When the material ends, stop; until then, set down every line exactly.

━━━

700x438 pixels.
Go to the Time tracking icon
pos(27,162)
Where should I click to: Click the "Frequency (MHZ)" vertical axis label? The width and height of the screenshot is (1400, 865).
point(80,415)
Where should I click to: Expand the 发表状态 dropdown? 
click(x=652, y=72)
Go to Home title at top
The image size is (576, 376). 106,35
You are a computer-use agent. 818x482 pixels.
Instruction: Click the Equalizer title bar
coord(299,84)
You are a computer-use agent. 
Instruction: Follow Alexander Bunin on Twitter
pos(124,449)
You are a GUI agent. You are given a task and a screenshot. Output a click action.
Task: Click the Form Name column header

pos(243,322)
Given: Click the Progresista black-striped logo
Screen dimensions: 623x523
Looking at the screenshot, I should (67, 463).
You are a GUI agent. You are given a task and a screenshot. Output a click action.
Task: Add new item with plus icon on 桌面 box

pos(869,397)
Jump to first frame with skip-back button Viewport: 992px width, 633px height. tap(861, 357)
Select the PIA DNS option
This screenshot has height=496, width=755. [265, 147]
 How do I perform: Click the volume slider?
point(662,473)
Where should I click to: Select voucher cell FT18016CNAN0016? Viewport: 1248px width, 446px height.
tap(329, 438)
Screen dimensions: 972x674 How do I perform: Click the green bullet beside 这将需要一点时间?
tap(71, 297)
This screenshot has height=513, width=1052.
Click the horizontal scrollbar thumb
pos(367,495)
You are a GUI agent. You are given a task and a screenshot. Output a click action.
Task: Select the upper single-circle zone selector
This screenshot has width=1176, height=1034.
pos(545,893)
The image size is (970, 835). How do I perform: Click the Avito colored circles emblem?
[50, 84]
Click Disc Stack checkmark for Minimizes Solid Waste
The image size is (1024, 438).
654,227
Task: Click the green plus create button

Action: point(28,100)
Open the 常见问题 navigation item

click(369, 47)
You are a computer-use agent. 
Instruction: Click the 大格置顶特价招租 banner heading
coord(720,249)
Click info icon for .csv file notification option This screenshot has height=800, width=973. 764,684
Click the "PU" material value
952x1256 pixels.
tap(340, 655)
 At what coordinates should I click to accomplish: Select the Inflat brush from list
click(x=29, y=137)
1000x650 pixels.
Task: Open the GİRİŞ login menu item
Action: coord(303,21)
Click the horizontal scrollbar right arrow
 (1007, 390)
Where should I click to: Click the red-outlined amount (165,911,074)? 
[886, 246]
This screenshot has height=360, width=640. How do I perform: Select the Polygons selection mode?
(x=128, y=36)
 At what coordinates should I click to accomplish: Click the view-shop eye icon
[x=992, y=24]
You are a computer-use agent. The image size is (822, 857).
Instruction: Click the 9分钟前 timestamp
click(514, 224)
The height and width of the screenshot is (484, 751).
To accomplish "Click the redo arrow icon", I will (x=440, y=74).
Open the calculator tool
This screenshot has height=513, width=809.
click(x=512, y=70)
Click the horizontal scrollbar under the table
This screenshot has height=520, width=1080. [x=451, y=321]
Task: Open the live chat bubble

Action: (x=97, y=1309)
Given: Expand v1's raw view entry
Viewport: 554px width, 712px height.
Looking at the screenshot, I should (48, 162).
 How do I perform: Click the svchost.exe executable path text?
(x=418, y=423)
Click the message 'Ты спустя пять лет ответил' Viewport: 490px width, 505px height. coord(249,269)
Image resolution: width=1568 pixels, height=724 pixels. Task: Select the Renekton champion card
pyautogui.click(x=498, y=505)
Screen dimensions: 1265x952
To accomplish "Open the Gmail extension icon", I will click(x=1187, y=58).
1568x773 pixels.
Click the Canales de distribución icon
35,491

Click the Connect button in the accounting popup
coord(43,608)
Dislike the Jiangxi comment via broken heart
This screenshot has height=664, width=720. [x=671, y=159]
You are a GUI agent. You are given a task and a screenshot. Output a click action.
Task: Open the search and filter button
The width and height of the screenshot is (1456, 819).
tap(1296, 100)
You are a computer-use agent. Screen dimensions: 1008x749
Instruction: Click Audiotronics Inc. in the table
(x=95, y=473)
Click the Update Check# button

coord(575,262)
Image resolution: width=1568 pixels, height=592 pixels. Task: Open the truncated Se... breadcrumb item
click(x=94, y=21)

━━━

**Written solution:**
700x438 pixels.
Go to the Time tracking icon
pos(27,162)
Where should I click to: Click the "Frequency (MHZ)" vertical axis label? The width and height of the screenshot is (1400, 865).
point(80,415)
Where should I click to: Expand the 发表状态 dropdown? 
click(x=652, y=72)
Go to Home title at top
The image size is (576, 376). 106,35
You are a computer-use agent. 818x482 pixels.
Instruction: Click the Equalizer title bar
coord(299,84)
You are a computer-use agent. 
Instruction: Follow Alexander Bunin on Twitter
pos(124,449)
You are a GUI agent. You are given a task and a screenshot. Output a click action.
Task: Click the Form Name column header

pos(243,322)
Given: Click the Progresista black-striped logo
Screen dimensions: 623x523
Looking at the screenshot, I should (67, 463).
You are a GUI agent. You are given a task and a screenshot. Output a click action.
Task: Add new item with plus icon on 桌面 box

pos(869,397)
Jump to first frame with skip-back button Viewport: 992px width, 633px height. tap(861, 357)
Select the PIA DNS option
This screenshot has height=496, width=755. [265, 147]
 How do I perform: Click the volume slider?
point(662,473)
Where should I click to: Select voucher cell FT18016CNAN0016? Viewport: 1248px width, 446px height.
tap(329, 438)
Screen dimensions: 972x674 How do I perform: Click the green bullet beside 这将需要一点时间?
tap(71, 297)
This screenshot has height=513, width=1052.
Click the horizontal scrollbar thumb
pos(367,495)
You are a GUI agent. You are given a task and a screenshot. Output a click action.
Task: Select the upper single-circle zone selector
This screenshot has width=1176, height=1034.
pos(545,893)
The image size is (970, 835). How do I perform: Click the Avito colored circles emblem?
[50, 84]
Click Disc Stack checkmark for Minimizes Solid Waste
The image size is (1024, 438).
654,227
Task: Click the green plus create button

Action: point(28,100)
Open the 常见问题 navigation item

click(369, 47)
You are a computer-use agent. 
Instruction: Click the 大格置顶特价招租 banner heading
coord(720,249)
Click info icon for .csv file notification option This screenshot has height=800, width=973. 764,684
Click the "PU" material value
952x1256 pixels.
tap(340, 655)
 At what coordinates should I click to accomplish: Select the Inflat brush from list
click(x=29, y=137)
1000x650 pixels.
Task: Open the GİRİŞ login menu item
Action: coord(303,21)
Click the horizontal scrollbar right arrow
 (1007, 390)
Where should I click to: Click the red-outlined amount (165,911,074)? 
[886, 246]
This screenshot has height=360, width=640. How do I perform: Select the Polygons selection mode?
(x=128, y=36)
 At what coordinates should I click to accomplish: Click the view-shop eye icon
[x=992, y=24]
You are a computer-use agent. The image size is (822, 857).
Instruction: Click the 9分钟前 timestamp
click(514, 224)
The height and width of the screenshot is (484, 751).
To accomplish "Click the redo arrow icon", I will (x=440, y=74).
Open the calculator tool
This screenshot has height=513, width=809.
click(x=512, y=70)
Click the horizontal scrollbar under the table
This screenshot has height=520, width=1080. [x=451, y=321]
Task: Open the live chat bubble

Action: (x=97, y=1309)
Given: Expand v1's raw view entry
Viewport: 554px width, 712px height.
Looking at the screenshot, I should (48, 162).
 How do I perform: Click the svchost.exe executable path text?
(x=418, y=423)
Click the message 'Ты спустя пять лет ответил' Viewport: 490px width, 505px height. coord(249,269)
Image resolution: width=1568 pixels, height=724 pixels. Task: Select the Renekton champion card
pyautogui.click(x=498, y=505)
Screen dimensions: 1265x952
To accomplish "Open the Gmail extension icon", I will click(x=1187, y=58).
1568x773 pixels.
Click the Canales de distribución icon
35,491

Click the Connect button in the accounting popup
coord(43,608)
Dislike the Jiangxi comment via broken heart
This screenshot has height=664, width=720. [x=671, y=159]
You are a GUI agent. You are given a task and a screenshot. Output a click action.
Task: Open the search and filter button
The width and height of the screenshot is (1456, 819).
tap(1296, 100)
You are a computer-use agent. Screen dimensions: 1008x749
Instruction: Click Audiotronics Inc. in the table
(x=95, y=473)
Click the Update Check# button

coord(575,262)
Image resolution: width=1568 pixels, height=592 pixels. Task: Open the truncated Se... breadcrumb item
click(x=94, y=21)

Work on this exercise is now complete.